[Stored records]

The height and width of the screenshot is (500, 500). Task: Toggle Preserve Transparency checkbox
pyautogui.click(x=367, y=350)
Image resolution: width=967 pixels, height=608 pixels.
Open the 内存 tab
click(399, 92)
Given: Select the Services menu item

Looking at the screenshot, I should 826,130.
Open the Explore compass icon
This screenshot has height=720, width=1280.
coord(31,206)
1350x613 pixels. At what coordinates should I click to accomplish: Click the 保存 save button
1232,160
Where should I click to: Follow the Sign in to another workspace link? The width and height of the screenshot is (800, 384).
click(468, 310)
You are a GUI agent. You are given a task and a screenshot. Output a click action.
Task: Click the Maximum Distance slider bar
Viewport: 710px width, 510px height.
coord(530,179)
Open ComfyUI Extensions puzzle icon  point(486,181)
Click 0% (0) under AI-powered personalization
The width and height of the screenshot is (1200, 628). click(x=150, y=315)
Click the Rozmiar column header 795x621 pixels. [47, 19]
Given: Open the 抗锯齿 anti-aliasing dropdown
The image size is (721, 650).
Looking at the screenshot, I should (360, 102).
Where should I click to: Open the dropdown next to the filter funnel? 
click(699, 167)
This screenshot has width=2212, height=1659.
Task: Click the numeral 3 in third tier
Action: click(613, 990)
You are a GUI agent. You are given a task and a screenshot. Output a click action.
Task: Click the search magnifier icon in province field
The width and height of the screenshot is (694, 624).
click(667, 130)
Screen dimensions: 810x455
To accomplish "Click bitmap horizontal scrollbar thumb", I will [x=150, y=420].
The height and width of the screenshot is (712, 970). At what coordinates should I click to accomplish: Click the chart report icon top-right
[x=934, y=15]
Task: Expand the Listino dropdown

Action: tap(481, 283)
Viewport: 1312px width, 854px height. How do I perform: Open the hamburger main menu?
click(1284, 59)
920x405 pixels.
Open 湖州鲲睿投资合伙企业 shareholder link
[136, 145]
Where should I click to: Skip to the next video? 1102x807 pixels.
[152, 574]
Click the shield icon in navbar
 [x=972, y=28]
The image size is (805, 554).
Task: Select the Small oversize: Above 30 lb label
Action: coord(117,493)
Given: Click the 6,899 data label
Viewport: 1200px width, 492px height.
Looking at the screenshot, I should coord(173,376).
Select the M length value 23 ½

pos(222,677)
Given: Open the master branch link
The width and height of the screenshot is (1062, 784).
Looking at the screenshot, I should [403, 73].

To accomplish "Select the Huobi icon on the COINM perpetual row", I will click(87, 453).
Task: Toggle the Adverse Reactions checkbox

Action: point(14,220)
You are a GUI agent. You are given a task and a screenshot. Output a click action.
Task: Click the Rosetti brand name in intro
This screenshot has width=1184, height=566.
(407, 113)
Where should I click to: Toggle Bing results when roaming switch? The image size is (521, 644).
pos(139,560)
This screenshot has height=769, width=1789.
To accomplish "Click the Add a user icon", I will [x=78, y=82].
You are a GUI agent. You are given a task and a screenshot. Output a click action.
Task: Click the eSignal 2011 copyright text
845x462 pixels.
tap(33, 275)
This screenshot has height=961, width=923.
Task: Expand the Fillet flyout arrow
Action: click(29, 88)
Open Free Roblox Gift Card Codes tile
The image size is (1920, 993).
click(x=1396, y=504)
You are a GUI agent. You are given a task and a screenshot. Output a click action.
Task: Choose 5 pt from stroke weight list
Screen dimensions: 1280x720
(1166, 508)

▶ **WHAT TO DO**:
What you return must match the records exactly, down to the last line.

▶ **RESPONSE AREA**:
The height and width of the screenshot is (500, 500). Task: Toggle Preserve Transparency checkbox
pyautogui.click(x=367, y=350)
Image resolution: width=967 pixels, height=608 pixels.
Open the 内存 tab
click(399, 92)
Given: Select the Services menu item

Looking at the screenshot, I should 826,130.
Open the Explore compass icon
This screenshot has height=720, width=1280.
coord(31,206)
1350x613 pixels. At what coordinates should I click to accomplish: Click the 保存 save button
1232,160
Where should I click to: Follow the Sign in to another workspace link? The width and height of the screenshot is (800, 384).
click(468, 310)
You are a GUI agent. You are given a task and a screenshot. Output a click action.
Task: Click the Maximum Distance slider bar
Viewport: 710px width, 510px height.
coord(530,179)
Open ComfyUI Extensions puzzle icon  point(486,181)
Click 0% (0) under AI-powered personalization
The width and height of the screenshot is (1200, 628). click(x=150, y=315)
Click the Rozmiar column header 795x621 pixels. [47, 19]
Given: Open the 抗锯齿 anti-aliasing dropdown
The image size is (721, 650).
Looking at the screenshot, I should (360, 102).
Where should I click to: Open the dropdown next to the filter funnel? 
click(699, 167)
This screenshot has width=2212, height=1659.
Task: Click the numeral 3 in third tier
Action: click(613, 990)
You are a GUI agent. You are given a task and a screenshot. Output a click action.
Task: Click the search magnifier icon in province field
The width and height of the screenshot is (694, 624).
click(667, 130)
Screen dimensions: 810x455
To accomplish "Click bitmap horizontal scrollbar thumb", I will [x=150, y=420].
The height and width of the screenshot is (712, 970). At what coordinates should I click to accomplish: Click the chart report icon top-right
[x=934, y=15]
Task: Expand the Listino dropdown

Action: tap(481, 283)
Viewport: 1312px width, 854px height. How do I perform: Open the hamburger main menu?
click(1284, 59)
920x405 pixels.
Open 湖州鲲睿投资合伙企业 shareholder link
[136, 145]
Where should I click to: Skip to the next video? 1102x807 pixels.
[152, 574]
Click the shield icon in navbar
 [x=972, y=28]
The image size is (805, 554).
Task: Select the Small oversize: Above 30 lb label
Action: coord(117,493)
Given: Click the 6,899 data label
Viewport: 1200px width, 492px height.
Looking at the screenshot, I should coord(173,376).
Select the M length value 23 ½

pos(222,677)
Given: Open the master branch link
The width and height of the screenshot is (1062, 784).
Looking at the screenshot, I should [403, 73].

To accomplish "Select the Huobi icon on the COINM perpetual row", I will click(87, 453).
Task: Toggle the Adverse Reactions checkbox

Action: point(14,220)
You are a GUI agent. You are given a task and a screenshot. Output a click action.
Task: Click the Rosetti brand name in intro
This screenshot has width=1184, height=566.
(407, 113)
Where should I click to: Toggle Bing results when roaming switch? The image size is (521, 644).
pos(139,560)
This screenshot has height=769, width=1789.
To accomplish "Click the Add a user icon", I will [x=78, y=82].
You are a GUI agent. You are given a task and a screenshot. Output a click action.
Task: Click the eSignal 2011 copyright text
845x462 pixels.
tap(33, 275)
This screenshot has height=961, width=923.
Task: Expand the Fillet flyout arrow
Action: click(29, 88)
Open Free Roblox Gift Card Codes tile
The image size is (1920, 993).
click(x=1396, y=504)
You are a GUI agent. You are given a task and a screenshot. Output a click action.
Task: Choose 5 pt from stroke weight list
Screen dimensions: 1280x720
(1166, 508)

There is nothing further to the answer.